The Olympics have been a major factor in female skaters’ rapid development around the world, but Hawk would like to see the same happen with vert. “There’s a smaller population of female vert skaters, but I sense that if we can put more events like this on more of them will be willing to take it seriously,” he says.
His own competition days may be behind him, but Hawk is as active as ever filming video parts at his warehouse ramp in Vista, California—home to most of today’s top vert skaters like Elliot Sloan, Mitchie Brusco, Clay Kreiner, Alex Perelson (and, in nearby Cardiff, Jimmy Wilkins and Tom Schaar).
Not content to rest on his laurels, Hawk’s even stomping new tricks while imploring his kids to film “just one last try:”
“I don’t think I would feel comfortable promoting skating unless I was actively skating myself,” Hawk says. His four-plus decades of experience have bestowed an “innate,” “intuitive” ability to sniff out anything contrived.
“I understand the core values of skating,” Hawk continued. When he takes on a new partnership, he asks himself questions like, Does this represent skating well? Would this resonate with skaters? “There’s so much trial and error of doing endorsements and doing collaborations and realizing how important it is to keep the integrity and authenticity as the number one priority.”
Vans and Hawk can enhance each others’ existing projects. For instance, the Vans Park Series has left behind five legacy skateparks in former Park Series stops; Malmö, Sweden; São Paulo, Brazil; Paris-Chelles, France; Montreal, Canada; and Salt Lake City, Utah.
The parks are open to the public year-round and maintained by Vans to promote equal-opportunity access to skating around the world. It all dovetails with Hawk’s own skatepark development efforts through the Tony Hawk Foundation, which has has given away $10 million to more than 600 skatepark projects throughout the United States.
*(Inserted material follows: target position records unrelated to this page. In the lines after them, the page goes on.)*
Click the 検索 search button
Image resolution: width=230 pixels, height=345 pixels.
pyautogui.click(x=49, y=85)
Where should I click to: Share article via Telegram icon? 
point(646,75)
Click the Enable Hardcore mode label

“With the Tony Hawk Foundation, we can leverage together; it doesn’t just become a Vans-led initiative,” says Gascon. “We can bring communities together and support them with skateparks when needed. Moving forward, what we do at the community level is going to be critical for the industry.”
Despite the massive heights he’s reached in his skating career, Hawk will never outgrow the Southern California skate haven that made him. His first-ever skate shop sponsor in 1984 was Witt Rowlett’s Carlsbad Pipelines. Like all skate shops in states under shelter-in-place orders, however, Carlsbad Pipelines is struggling to weather the coronavirus storm. So Hawk nominated his childhood skate shop for Vans’ Foot the Bill program, in which net proceeds from the sale of specially designed Vans Customs go directly to the small businesses.
“It’s an independently owned surf and skate shop that’s obviously hugely challenged right now. They don’t rely on mail orders,” Hawk says. For his first sponsor, it was time, as he put it, to return the favor.
That Hawk would come onboard with Vans at this particular moment in time—the same month verticalist and longtime host of Vans’ Loveletters to Skateboarding series, Jeff Grosso, died at 51—imbues his new role with even more meaning.
“Tony posted a text message between him and Jeff that happened not so long ago and Jeff said welcome back to the Vans family, you more than anyone should have been there all along,” says Gascon. “Vert skateboarding deserves to be elevated and deserves a place at the top of the mountain. Talking about a vert event with Tony, we’re not only putting something together with Tony’s vision, but giving homage to Jeff Grosso, too.”
There aren’t many skateboarders who could hand Hawk—Tony Hawk—the baton. That it would be Grosso, and that it would be with Vans, is as perfectly predestined as Hawk’s two very differently sized pairs of Slip-Ons in the photos taken 37 years apart in the Sanoland pipe.